The benefit to poets and poetry, in general, is in reaching new audiences. Gorman, like no other American poet to my mind, will be televised into the living rooms of millions of her fellow Americans and audiences abroad. Even on the best of days, with the most renowned poets, an audience of that magnitude is unfathomable. But more importantly, poetry has long been an advocate for change and a vehicle for new possibilities, even in light of the most challenging circumstances. I imagine that Gorman’s poem will follow that tradition, just as her inaugural poem did. With an audience so large, I hope it convinces someone somewhere to pick up pen and paper, to pick up and read a book of poetry, or, ideally, to consider how they, too, might make changes in their lives and in their communities.

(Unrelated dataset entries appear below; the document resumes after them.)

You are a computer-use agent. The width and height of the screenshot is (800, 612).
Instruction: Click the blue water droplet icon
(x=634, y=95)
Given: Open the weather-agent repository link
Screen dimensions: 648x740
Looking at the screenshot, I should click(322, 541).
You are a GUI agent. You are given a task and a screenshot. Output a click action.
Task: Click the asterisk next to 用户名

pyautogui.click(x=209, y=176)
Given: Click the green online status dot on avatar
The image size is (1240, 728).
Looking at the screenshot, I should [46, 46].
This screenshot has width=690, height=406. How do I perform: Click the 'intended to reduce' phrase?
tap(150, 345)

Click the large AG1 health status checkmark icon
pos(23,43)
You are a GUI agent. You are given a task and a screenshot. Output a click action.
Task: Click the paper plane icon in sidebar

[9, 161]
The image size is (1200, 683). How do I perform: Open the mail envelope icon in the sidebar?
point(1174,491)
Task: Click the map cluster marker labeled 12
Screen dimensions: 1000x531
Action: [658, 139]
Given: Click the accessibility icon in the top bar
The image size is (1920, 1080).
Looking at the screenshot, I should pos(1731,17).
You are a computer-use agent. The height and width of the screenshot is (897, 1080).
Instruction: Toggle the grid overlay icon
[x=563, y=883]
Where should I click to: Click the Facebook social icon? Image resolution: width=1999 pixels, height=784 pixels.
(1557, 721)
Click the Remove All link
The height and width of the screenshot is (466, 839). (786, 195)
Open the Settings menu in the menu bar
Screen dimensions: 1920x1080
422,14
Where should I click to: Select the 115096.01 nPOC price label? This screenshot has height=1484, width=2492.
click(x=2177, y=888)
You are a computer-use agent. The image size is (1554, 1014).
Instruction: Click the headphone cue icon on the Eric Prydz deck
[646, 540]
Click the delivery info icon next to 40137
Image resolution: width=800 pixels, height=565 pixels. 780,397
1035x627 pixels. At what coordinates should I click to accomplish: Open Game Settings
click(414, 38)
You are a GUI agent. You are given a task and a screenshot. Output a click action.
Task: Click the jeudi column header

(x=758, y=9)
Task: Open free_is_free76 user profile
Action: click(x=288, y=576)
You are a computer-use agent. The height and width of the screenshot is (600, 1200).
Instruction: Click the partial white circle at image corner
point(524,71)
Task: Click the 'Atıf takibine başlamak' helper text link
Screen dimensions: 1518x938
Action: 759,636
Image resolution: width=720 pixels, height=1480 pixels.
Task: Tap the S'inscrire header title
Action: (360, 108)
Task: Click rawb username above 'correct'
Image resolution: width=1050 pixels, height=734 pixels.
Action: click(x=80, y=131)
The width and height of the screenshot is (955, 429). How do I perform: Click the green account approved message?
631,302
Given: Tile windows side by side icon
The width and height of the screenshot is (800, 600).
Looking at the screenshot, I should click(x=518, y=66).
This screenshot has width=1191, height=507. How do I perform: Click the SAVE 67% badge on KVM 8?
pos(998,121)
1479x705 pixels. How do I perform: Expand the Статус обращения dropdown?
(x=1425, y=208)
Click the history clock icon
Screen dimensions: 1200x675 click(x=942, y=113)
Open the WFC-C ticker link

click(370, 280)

Gorman’s inaugural poem featured language that referenced racial strife and divisions in our country, and was a call for hope and healing. What is the significance of a Black poet with that message performing at the Super Bowl, given the controversy over Colin Kaepernick’s protests against police brutality while an NFL player?
Essentially, Gorman and Kaepernick were addressing the same systemic problem, although with different approaches and different outcomes. The undeniable fact, at least in my mind, is that this country has yet to fully recognize and remedy the centuries-long racism that has and continues to exist as part of the American landscape. In order to do so, we must stare white supremacy squarely in the face and work collectively to dismantle it. Sadly, it’s much easier to do something else – say, watch a football game.
I agree that Gorman’s inaugural poem called for hope and healing. But it was also vested in the critical truth of the past and the present moment. Kaepernick’s protest, similar to the reverent act of taking a knee for prayer before going onto the field, was misread as anti-American. In truth, it was one of the most respectful acts of protest I’ve witnessed to address the systemic killing of so many Black Americans. It’s no coincidence that all three things – a poem, a prayer and a protest – are a call for change and create hope for what is possible. An American principle, as American as apple pie and football. But, as Gorman wrote, “being American is more than a pride we inherit, it’s the past we step into and how we repair it.”